"I think web-based collaboration is the killer app of today," says Jim Huzell. "It's transferring now from audio conferencing to many more players entering the market."
Somewhat controversially, Huzell argues that of the available elements, video is probably the least important. He suggests that the only real uses for video in business are likely to be personal interviews, plus perhaps getting to know someone - before you then get on and use the other collaborative technologies available to you.
"This constant prediction that people want video won't fly," he says. "It's great for personal calls and social interaction, but then you shut it down and get to work."
He adds that the acceptance of things such as instant messaging, application sharing and VoIP by Microsoft and Lotus, both of which have embedded collaborative tools in their office suites, is a good sign, but points out that both also want to sell you a whole stack of infrastructure to support it all. "Using Microsoft, you need 13 servers for the full communications suite," he says.
When it comes to choosing collaborative tools, he says it's important to remember that as well as synchronous chat - whether by voice, video or text - you might also want to support collaborative events, such as online meetings or training sessions. "Asynchronous collaboration is also important - that's email, calendar sharing and so on," he adds.
"Our average is six to seven people per call, but there is a big standard deviation - we have customers running weekly with 100-plus," he says. "It changes the mode though - up to 20 is collaboration, 20-plus is a presentation or a panel event."
The big advantage he claims for web-based collaboration is its relative openness, although that of course has had to be fought for - and still needs to be guarded vigilantly - in an IT industry where too many suppliers want to lock their users in, and others will abuse the opportunities that openness brings.
"The dream of VoIP is an open world, but again we see the Avaya's and Cisco's trying to lock people in with proprietary elements," he says. "You also have to have Java on your machine - the fight between Sun and Microsoft made that difficult.

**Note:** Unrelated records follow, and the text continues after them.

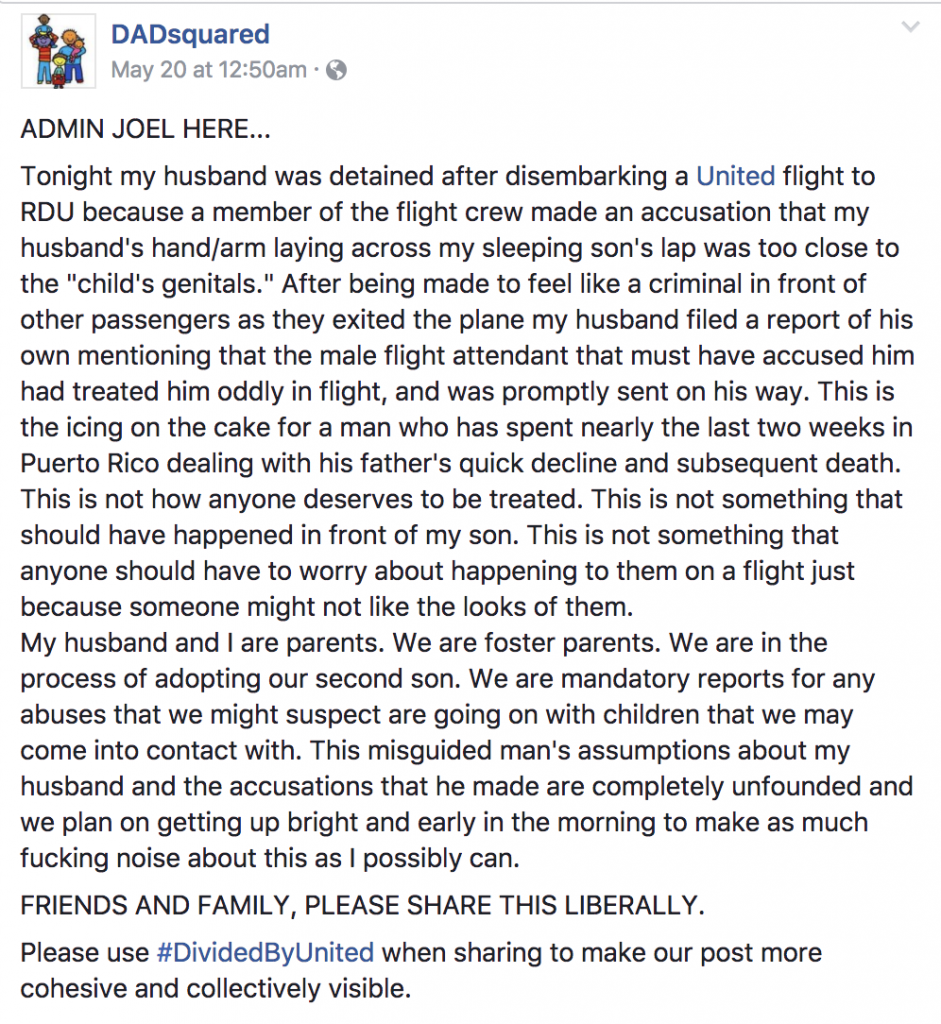Open the DADsquared profile picture
The width and height of the screenshot is (941, 1024).
[x=59, y=51]
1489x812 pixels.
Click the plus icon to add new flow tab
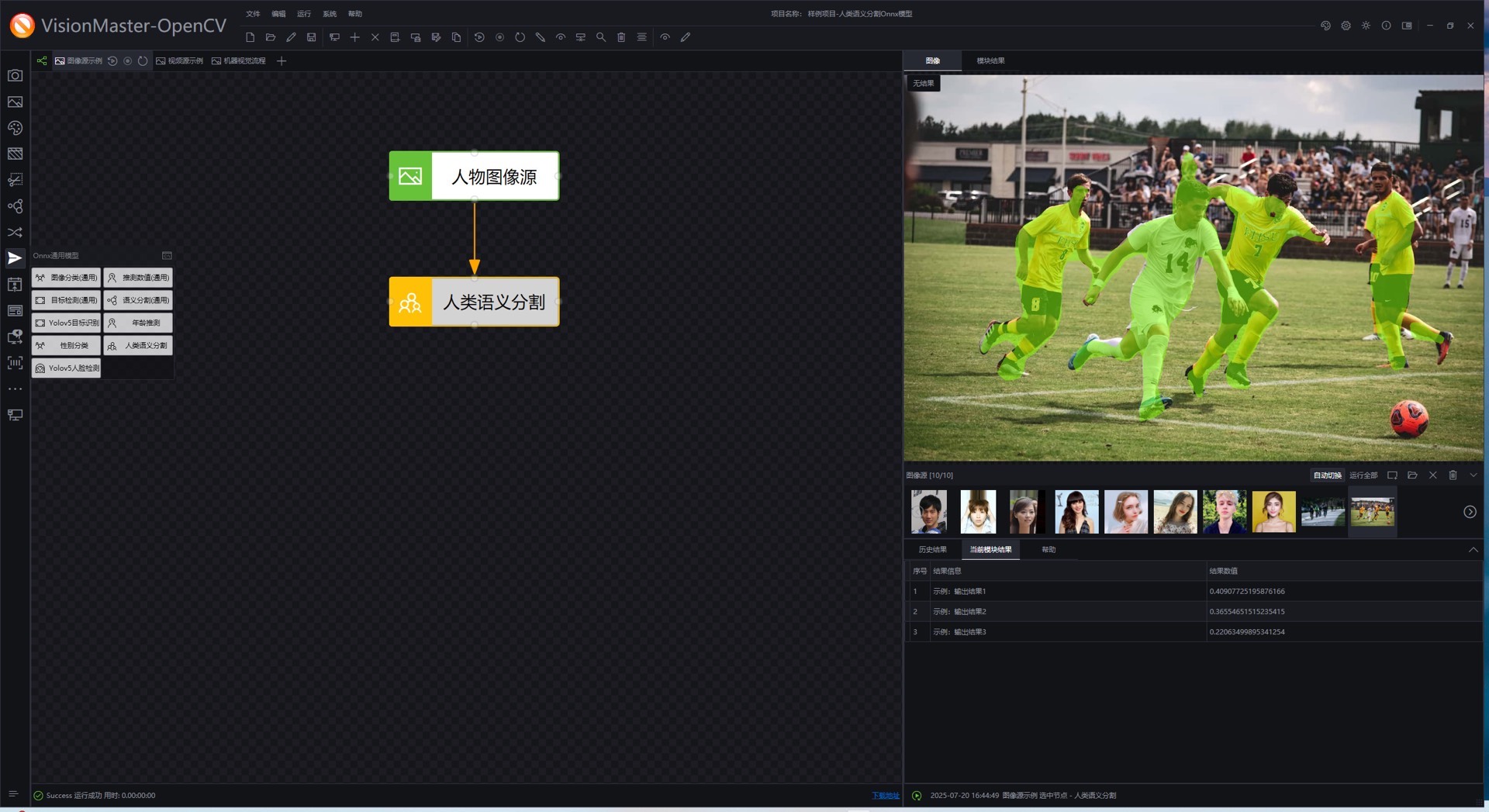coord(282,60)
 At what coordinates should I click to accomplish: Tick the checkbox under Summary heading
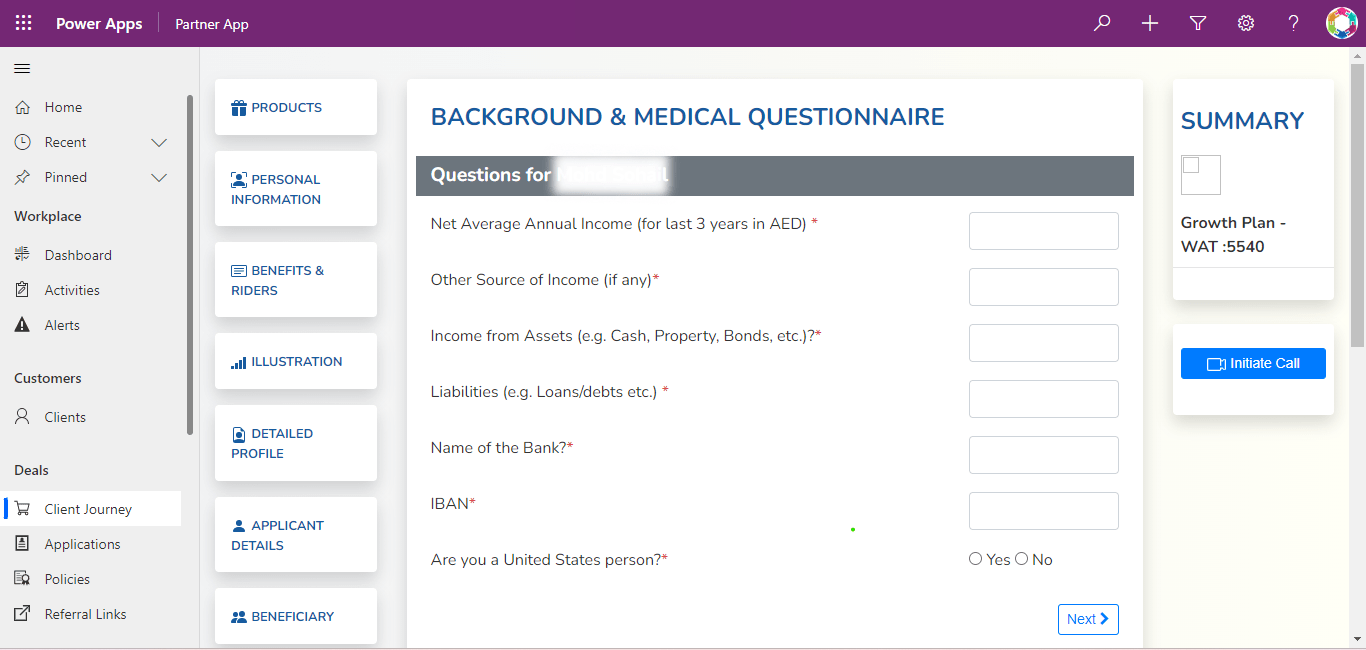point(1191,165)
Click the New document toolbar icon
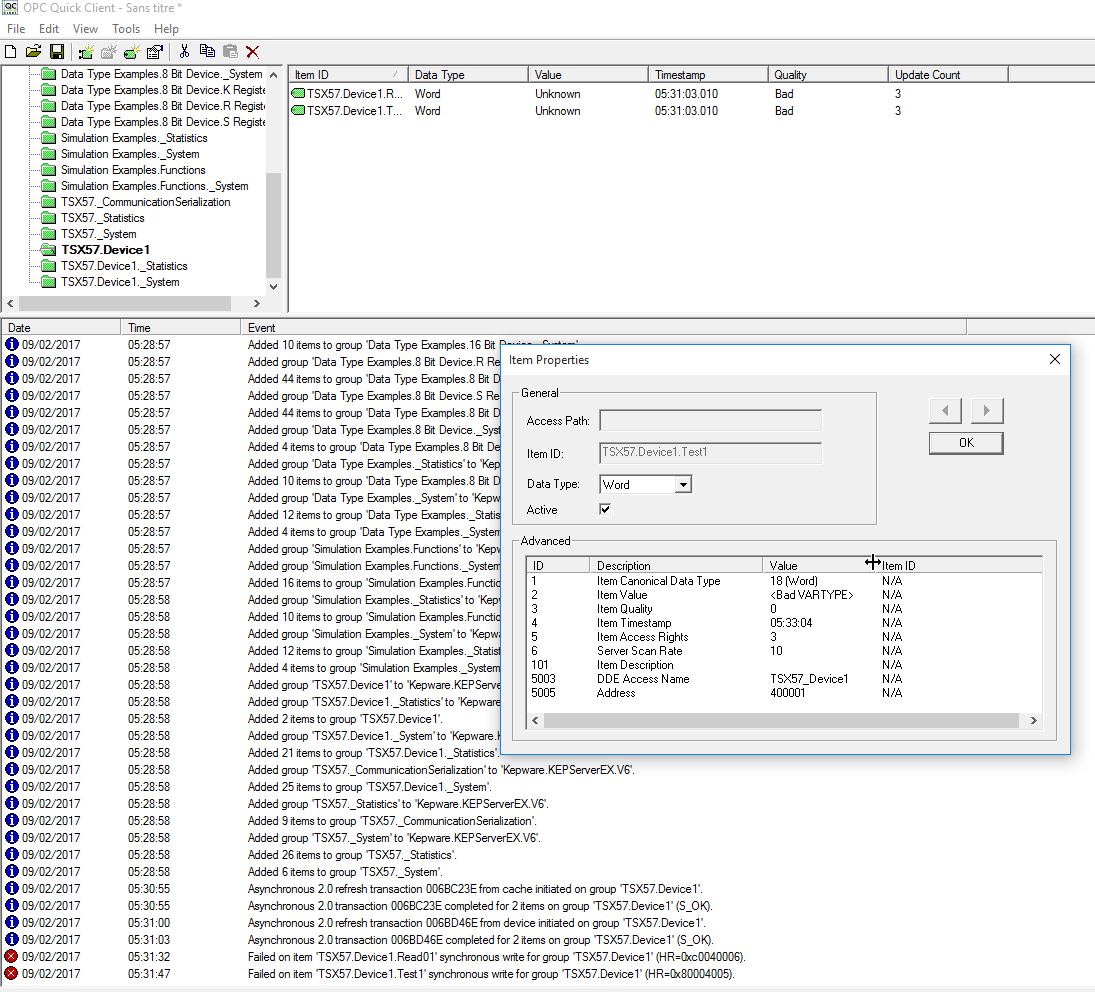 pyautogui.click(x=11, y=51)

Then of course the porn industry ruined pop-ups - we used to use pop-ups a lot, so we were forced to change that."
However, on the issue of compatibility Genesys is as guilty as anyone, for Huzzell admits that its VoIP is a proprietary variety - although he says that support for other VoIP flavours will come. And unless you're a moderator, it's not embedded into the web conferencing either and must be downloaded separately.
"It consumes less bandwidth than SIP or Skype," he adds in its defence. "Its sound quality is acceptable, and it is encrypted, so companies will trust it. I expect most to use dial-up audio though - we have customers who are on the bleeding edge of VoIP, and others who say to me, 'Jim, we'll be the last ones in the world to go VoIP.'"
But he says that standards are coming, and some are here already, such as the open source iCal format for calendar entries. Plus software such as Meeting Centre can bridge the gap between the likes of Microsoft and Lotus because it can integrate with either.
Huzell predicts that 2007 will be the year not just of collaboration software, but of e-collaboration standards.
"I think Google and Yahoo will support the standard formats, but they are also competing with us - it is co-opetition today," he adds.
And he says that the big thing that everyone needs to address is usability: "Functionally, ease of use is essential. Large organisations cannot afford to have people in training for anything, but you do need to do a lot of fine tuning to minimise training."